Descripción
Delicado óleo sobre lienzo, de factura impresionista, que representa un alegre y apacible paisaje natural, cuyo río fluye suavemente desde el primer plano hacia el fondo de la escena. A ambos lados, en las riberas del río, crecen árboles frondosos formados a partir de pinceladas rápidas, visibles y expresivas. Esta misma pincelada es la que se encuentra en la masa de agua, que parece reflejar la luz del cielo y capturar el movimiento de la corriente. El artista, valiéndose de una pincelada rápida y suelta logra captar la luz cambiante del paisaje, y la perspectiva elegida aporta dinamismo a la composición. A destacar el marco, una obra de arte en sí mismo, con un excelente trabajo de talla, con motivos vegetales en las esquinas, y dorado.
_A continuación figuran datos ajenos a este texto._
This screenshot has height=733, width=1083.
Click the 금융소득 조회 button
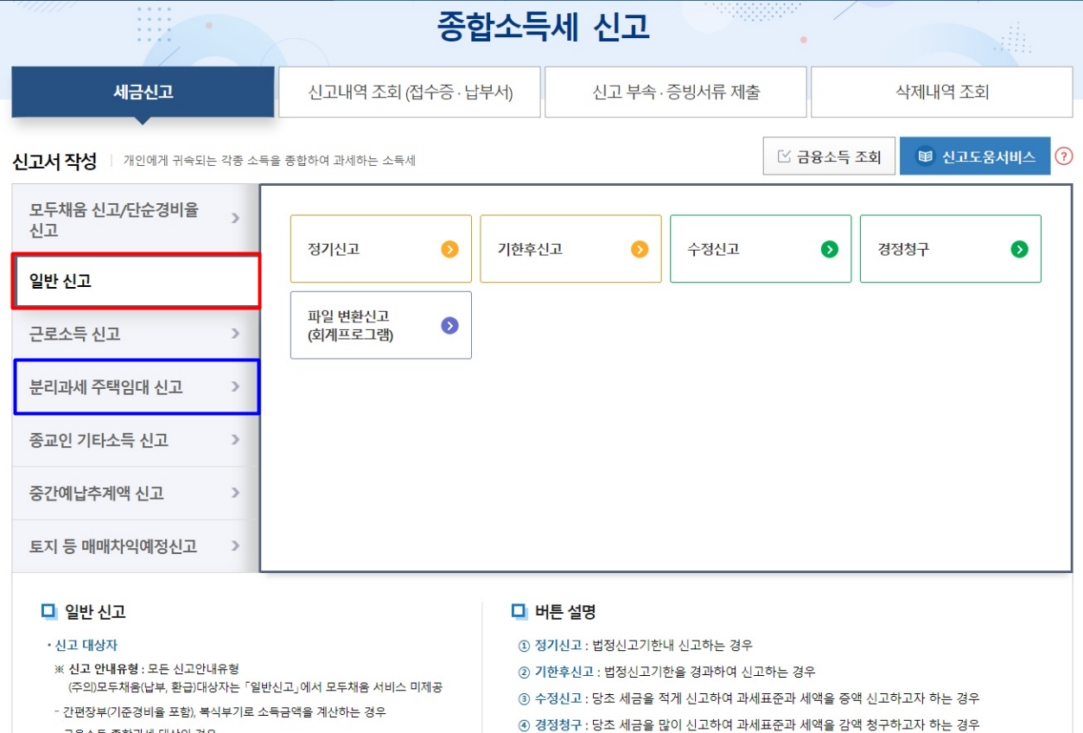(x=828, y=156)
El impresionismo, nacido en Francia en el último tercio del siglo XIX, fue un movimiento artístico definido esencialmente a través de la pintura. Se caracterizó principalmente por perseguir como máxima aspiración el plasmar la luz de un instante concreto en las obras, para lo que se valía de una pincelada disgregada, matérica y muy rápida.
Gracias a los avances técnicos y científicos, que permitieron la creación de nuevos pigmentos, se extendió también el uso de los colores puros. Con ellos se conseguía una pureza y saturación de los colores impensable hasta el momento. Los colores complementarios se convirtieron también en algo fundamental, junto con el tipo de pincelada y la ausencia total del dibujo. Por este mismo motivo, las sombras pasaron de incluir el negro en su composición a pasar a denominarse “sombras coloreadas”, mezclando colores complementarios para oscurecerlos sin la necesidad del negro. Esto ayudaba también a crear una mayor sensación de profundidad. Esta obra ejemplifica a la perfección todas las características del estilo.